▶ _EXERCISE PROMPT_:
Could you arrange the entries from the first line through the line holding "J10 Twin (237, 401)", inclusive, as a JSON list of strings, one string per line and no blank lines?
* start GIVEN DATA *
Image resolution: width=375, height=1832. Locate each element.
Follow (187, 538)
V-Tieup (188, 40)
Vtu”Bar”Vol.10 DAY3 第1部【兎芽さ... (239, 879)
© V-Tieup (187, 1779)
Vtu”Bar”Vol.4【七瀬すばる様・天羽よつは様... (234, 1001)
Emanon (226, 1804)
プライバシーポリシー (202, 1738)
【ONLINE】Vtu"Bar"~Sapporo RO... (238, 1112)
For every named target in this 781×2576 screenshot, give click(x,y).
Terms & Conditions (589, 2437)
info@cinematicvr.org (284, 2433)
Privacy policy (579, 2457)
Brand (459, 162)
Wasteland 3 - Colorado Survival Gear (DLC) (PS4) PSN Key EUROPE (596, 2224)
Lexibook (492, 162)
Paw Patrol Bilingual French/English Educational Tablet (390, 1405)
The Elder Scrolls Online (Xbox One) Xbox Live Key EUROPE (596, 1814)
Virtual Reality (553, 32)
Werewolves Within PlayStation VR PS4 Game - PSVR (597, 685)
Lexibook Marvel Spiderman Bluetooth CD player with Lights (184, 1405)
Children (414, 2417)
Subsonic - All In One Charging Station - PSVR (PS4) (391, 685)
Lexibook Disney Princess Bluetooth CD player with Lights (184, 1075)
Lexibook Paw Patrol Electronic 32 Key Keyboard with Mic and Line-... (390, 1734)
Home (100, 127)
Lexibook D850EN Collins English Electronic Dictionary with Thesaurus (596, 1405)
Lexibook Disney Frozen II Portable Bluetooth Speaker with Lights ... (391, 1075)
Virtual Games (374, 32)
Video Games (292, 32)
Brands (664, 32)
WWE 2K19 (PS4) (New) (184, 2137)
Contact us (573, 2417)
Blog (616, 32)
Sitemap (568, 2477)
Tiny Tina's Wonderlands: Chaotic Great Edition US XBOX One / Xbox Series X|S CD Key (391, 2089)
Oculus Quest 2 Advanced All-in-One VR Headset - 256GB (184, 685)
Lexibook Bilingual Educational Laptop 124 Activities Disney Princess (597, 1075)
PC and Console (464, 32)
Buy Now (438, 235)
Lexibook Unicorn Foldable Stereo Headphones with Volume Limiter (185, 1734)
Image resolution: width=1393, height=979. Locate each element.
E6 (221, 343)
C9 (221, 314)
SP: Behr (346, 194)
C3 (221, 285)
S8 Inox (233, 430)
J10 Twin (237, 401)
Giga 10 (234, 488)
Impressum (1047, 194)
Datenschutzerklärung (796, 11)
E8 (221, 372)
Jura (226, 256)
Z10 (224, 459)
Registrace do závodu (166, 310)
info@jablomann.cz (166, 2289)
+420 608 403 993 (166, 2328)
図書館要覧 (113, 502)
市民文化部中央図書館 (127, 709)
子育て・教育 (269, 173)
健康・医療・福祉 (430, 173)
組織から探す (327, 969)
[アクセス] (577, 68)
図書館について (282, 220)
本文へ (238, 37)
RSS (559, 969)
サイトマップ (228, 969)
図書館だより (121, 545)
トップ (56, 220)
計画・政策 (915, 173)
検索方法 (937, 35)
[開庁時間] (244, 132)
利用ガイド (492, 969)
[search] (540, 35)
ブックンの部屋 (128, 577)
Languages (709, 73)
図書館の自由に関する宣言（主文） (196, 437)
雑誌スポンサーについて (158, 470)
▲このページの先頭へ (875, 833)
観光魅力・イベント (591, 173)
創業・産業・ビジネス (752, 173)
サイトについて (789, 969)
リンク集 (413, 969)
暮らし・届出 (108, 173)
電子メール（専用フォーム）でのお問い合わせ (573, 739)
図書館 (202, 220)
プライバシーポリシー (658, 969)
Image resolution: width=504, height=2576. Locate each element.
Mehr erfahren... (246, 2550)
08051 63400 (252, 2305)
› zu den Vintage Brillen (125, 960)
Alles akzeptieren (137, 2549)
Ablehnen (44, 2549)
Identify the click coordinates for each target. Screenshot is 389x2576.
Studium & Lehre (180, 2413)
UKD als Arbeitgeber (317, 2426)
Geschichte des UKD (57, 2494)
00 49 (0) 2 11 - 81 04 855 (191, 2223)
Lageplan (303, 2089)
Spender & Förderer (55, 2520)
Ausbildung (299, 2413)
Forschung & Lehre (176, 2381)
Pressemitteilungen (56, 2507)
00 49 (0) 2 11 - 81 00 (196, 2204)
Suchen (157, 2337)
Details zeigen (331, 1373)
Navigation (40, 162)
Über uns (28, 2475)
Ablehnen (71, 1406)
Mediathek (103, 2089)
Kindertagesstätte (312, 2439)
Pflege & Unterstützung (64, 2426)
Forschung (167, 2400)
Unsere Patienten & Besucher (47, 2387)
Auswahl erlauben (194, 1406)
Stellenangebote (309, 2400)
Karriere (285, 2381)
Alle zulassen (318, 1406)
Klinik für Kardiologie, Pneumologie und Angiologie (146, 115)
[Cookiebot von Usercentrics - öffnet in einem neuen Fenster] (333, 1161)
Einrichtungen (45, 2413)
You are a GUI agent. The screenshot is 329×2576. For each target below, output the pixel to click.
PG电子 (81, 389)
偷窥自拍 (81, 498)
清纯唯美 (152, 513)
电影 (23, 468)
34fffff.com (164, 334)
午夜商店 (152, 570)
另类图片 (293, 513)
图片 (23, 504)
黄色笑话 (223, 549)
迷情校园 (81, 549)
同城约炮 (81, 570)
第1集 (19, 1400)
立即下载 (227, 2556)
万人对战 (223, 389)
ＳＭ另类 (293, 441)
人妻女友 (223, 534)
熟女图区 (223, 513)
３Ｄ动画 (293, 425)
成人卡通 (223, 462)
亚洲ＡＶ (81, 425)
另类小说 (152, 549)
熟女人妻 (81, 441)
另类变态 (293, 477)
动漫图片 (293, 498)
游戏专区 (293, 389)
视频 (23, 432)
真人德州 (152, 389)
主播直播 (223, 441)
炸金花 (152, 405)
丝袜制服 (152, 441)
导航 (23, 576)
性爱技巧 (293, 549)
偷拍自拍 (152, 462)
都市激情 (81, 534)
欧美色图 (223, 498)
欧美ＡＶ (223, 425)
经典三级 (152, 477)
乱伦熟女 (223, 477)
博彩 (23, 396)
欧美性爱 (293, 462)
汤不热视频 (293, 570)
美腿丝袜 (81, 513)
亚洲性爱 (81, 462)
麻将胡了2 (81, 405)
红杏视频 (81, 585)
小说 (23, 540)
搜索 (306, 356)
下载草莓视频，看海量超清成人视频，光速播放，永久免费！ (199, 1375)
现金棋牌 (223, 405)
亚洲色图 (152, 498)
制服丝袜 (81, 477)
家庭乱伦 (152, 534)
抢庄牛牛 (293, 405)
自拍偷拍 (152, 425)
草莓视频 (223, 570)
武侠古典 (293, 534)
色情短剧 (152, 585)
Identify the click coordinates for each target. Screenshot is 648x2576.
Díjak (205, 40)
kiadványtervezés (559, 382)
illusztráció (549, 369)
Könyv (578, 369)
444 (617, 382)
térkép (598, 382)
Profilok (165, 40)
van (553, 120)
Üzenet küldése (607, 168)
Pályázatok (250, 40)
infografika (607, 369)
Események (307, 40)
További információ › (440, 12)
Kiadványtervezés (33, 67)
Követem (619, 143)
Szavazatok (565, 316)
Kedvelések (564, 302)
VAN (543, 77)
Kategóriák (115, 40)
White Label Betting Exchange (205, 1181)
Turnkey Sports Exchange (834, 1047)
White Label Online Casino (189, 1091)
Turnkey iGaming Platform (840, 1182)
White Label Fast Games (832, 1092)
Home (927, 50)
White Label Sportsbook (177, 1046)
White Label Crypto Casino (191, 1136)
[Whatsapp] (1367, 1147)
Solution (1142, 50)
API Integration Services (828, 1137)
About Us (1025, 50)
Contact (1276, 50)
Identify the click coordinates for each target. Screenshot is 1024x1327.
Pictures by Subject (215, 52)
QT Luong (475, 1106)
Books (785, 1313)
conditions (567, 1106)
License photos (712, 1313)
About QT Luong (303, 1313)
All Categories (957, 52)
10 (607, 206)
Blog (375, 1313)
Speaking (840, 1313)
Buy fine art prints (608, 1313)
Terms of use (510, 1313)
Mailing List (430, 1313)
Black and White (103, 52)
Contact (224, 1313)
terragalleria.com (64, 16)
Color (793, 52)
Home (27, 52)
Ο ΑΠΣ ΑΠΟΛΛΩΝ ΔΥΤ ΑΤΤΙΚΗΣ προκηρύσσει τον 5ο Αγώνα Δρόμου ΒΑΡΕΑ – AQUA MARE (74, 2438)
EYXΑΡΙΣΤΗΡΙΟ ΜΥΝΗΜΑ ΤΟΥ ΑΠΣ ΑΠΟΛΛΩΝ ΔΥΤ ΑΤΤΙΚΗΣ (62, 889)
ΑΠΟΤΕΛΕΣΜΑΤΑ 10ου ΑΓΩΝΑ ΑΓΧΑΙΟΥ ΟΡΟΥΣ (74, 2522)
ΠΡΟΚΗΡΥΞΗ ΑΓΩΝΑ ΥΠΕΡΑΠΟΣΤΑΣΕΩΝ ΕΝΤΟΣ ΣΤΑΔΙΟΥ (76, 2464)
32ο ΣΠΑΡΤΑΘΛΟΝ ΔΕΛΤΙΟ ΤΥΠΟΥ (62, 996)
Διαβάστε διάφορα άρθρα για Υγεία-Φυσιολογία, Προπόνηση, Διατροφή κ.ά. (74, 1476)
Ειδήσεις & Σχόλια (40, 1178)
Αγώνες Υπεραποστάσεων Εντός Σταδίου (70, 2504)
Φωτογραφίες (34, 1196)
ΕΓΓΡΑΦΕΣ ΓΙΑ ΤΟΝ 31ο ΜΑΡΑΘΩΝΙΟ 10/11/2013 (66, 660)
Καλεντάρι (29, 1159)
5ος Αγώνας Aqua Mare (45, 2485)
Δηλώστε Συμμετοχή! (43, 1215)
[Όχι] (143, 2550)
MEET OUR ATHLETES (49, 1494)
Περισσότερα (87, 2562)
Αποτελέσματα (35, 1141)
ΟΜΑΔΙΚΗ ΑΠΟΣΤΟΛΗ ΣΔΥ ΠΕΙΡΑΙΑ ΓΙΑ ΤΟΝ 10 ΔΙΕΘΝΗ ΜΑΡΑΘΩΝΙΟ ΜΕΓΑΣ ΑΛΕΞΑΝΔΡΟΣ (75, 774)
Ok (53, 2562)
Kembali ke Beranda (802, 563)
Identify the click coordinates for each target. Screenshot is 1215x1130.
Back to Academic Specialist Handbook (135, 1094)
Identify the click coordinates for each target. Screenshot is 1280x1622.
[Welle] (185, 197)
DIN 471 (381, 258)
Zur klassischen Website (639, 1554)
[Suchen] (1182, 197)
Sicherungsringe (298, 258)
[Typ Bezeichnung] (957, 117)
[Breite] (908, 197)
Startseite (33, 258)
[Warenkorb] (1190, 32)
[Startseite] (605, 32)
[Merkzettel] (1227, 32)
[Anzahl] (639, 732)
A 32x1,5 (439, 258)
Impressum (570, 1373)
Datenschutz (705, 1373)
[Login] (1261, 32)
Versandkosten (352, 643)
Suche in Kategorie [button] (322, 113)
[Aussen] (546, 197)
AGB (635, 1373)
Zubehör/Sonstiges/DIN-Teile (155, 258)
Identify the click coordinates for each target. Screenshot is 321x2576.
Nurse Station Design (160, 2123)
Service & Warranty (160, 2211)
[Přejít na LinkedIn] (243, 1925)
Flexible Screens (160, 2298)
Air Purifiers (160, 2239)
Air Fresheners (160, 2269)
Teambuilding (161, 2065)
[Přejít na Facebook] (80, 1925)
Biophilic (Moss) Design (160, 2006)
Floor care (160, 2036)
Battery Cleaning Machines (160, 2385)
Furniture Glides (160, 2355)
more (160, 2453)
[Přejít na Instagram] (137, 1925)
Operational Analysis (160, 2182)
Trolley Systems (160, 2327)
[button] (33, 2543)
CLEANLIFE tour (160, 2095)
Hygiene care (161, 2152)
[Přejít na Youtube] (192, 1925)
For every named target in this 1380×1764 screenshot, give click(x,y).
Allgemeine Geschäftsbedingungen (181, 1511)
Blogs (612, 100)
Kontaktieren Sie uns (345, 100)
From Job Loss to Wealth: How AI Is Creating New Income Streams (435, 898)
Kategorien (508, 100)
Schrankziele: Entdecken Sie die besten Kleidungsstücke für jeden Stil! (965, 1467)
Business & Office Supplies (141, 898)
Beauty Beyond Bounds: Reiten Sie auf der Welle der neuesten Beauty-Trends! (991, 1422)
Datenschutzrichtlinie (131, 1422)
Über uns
* end GIVEN DATA *
▶ _RESULT FOR THIS EXERCISE_:
[
  "Image resolution: width=375, height=1832. Locate each element.",
  "Follow (187, 538)",
  "V-Tieup (188, 40)",
  "Vtu”Bar”Vol.10 DAY3 第1部【兎芽さ... (239, 879)",
  "© V-Tieup (187, 1779)",
  "Vtu”Bar”Vol.4【七瀬すばる様・天羽よつは様... (234, 1001)",
  "Emanon (226, 1804)",
  "プライバシーポリシー (202, 1738)",
  "【ONLINE】Vtu\"Bar\"~Sapporo RO... (238, 1112)",
  "For every named target in this 781×2576 screenshot, give click(x,y).",
  "Terms & Conditions (589, 2437)",
  "info@cinematicvr.org (284, 2433)",
  "Privacy policy (579, 2457)",
  "Brand (459, 162)",
  "Wasteland 3 - Colorado Survival Gear (DLC) (PS4) PSN Key EUROPE (596, 2224)",
  "Lexibook (492, 162)",
  "Paw Patrol Bilingual French/English Educational Tablet (390, 1405)",
  "The Elder Scrolls Online (Xbox One) Xbox Live Key EUROPE (596, 1814)",
  "Virtual Reality (553, 32)",
  "Werewolves Within PlayStation VR PS4 Game - PSVR (597, 685)",
  "Lexibook Marvel Spiderman Bluetooth CD player with Lights (184, 1405)",
  "Children (414, 2417)",
  "Subsonic - All In One Charging Station - PSVR (PS4) (391, 685)",
  "Lexibook Disney Princess Bluetooth CD player with Lights (184, 1075)",
  "Lexibook Paw Patrol Electronic 32 Key Keyboard with Mic and Line-... (390, 1734)",
  "Home (100, 127)",
  "Lexibook D850EN Collins English Electronic Dictionary with Thesaurus (596, 1405)",
  "Lexibook Disney Frozen II Portable Bluetooth Speaker with Lights ... (391, 1075)",
  "Virtual Games (374, 32)",
  "Video Games (292, 32)",
  "Brands (664, 32)",
  "WWE 2K19 (PS4) (New) (184, 2137)",
  "Contact us (573, 2417)",
  "Blog (616, 32)",
  "Sitemap (568, 2477)",
  "Tiny Tina's Wonderlands: Chaotic Great Edition US XBOX One / Xbox Series X|S CD Key (391, 2089)",
  "Oculus Quest 2 Advanced All-in-One VR Headset - 256GB (184, 685)",
  "Lexibook Bilingual Educational Laptop 124 Activities Disney Princess (597, 1075)",
  "PC and Console (464, 32)",
  "Buy Now (438, 235)",
  "Lexibook Unicorn Foldable Stereo Headphones with Volume Limiter (185, 1734)",
  "Image resolution: width=1393, height=979. Locate each element.",
  "E6 (221, 343)",
  "C9 (221, 314)",
  "SP: Behr (346, 194)",
  "C3 (221, 285)",
  "S8 Inox (233, 430)",
  "J10 Twin (237, 401)"
]